__PROBLEM__
Exactly the lines from the one with "The width and" through the end of the records below are needed, minus any pictures.

__Saved entries__
○ ○ ○

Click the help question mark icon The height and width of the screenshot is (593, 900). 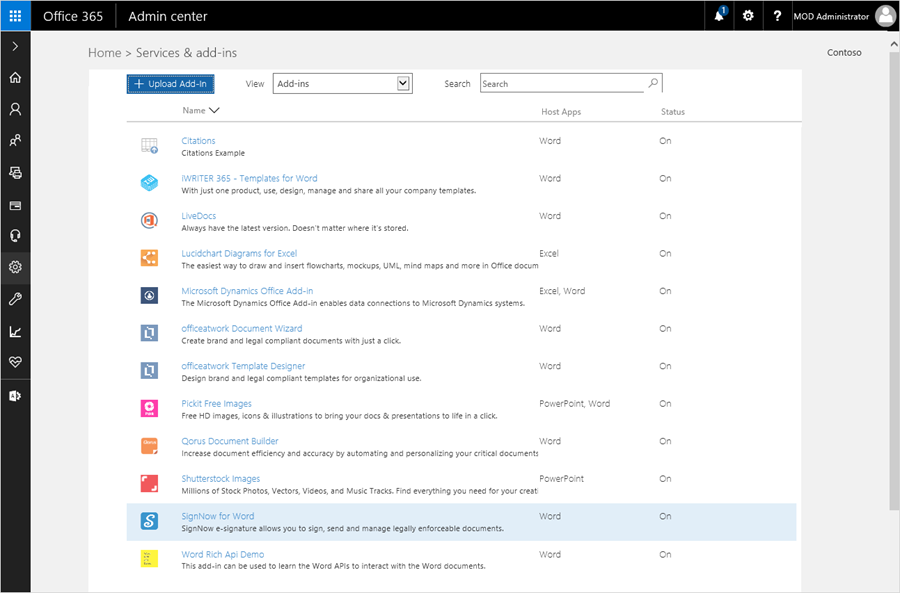click(x=777, y=16)
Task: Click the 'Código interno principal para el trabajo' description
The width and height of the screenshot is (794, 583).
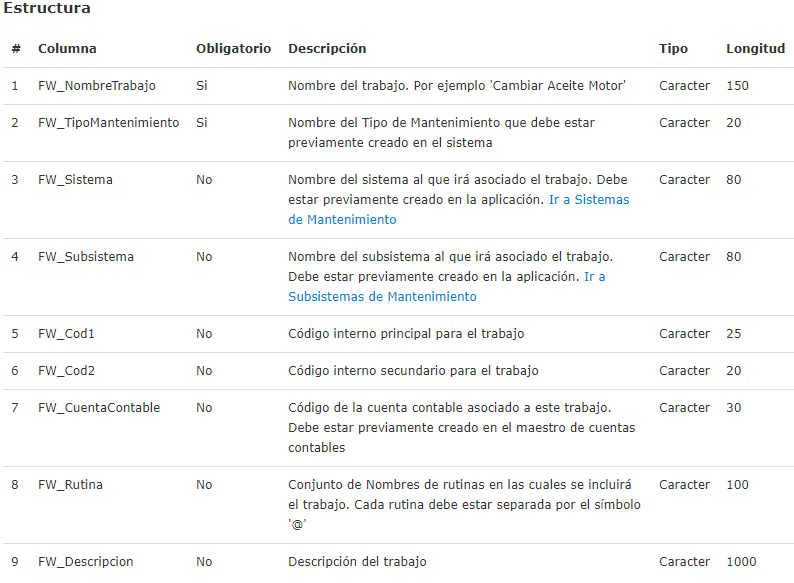Action: [x=406, y=334]
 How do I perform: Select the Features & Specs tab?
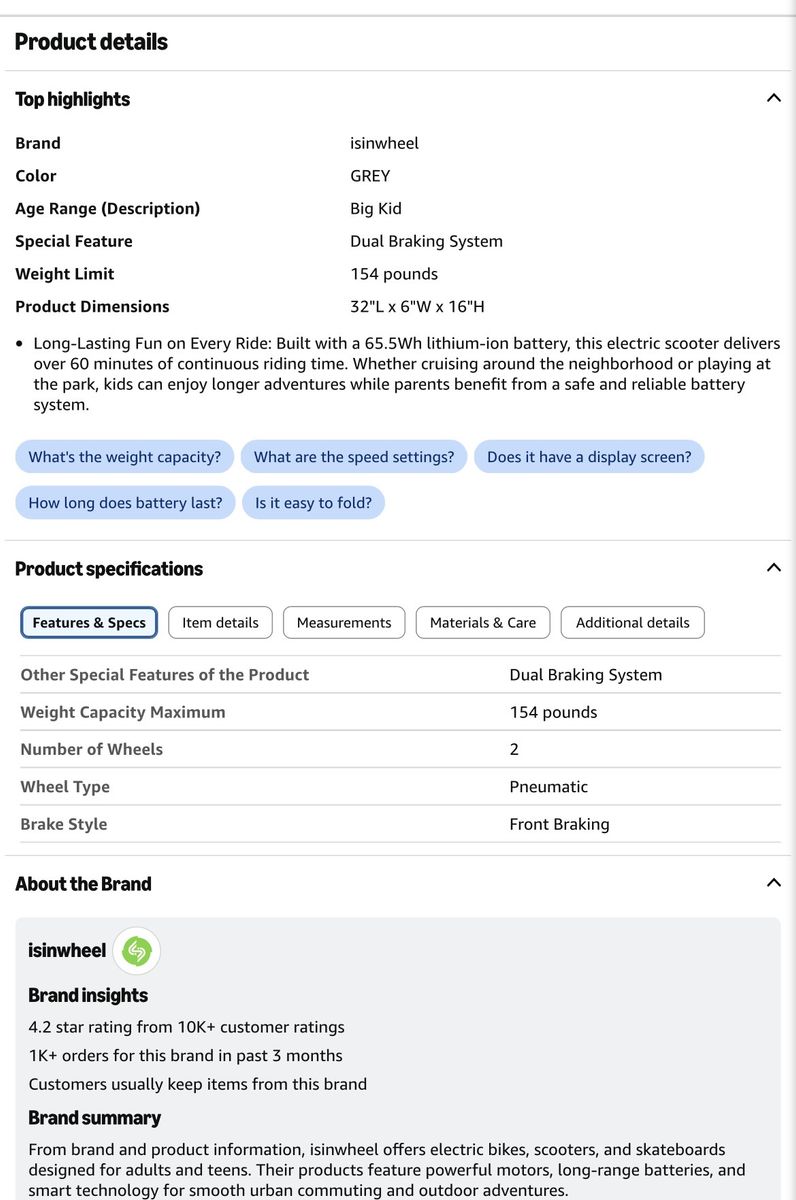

○ ○ ○

__WRITTEN SOLUTION__
The width and height of the screenshot is (794, 583).
Action: [x=406, y=334]
 How do I perform: Select the Features & Specs tab?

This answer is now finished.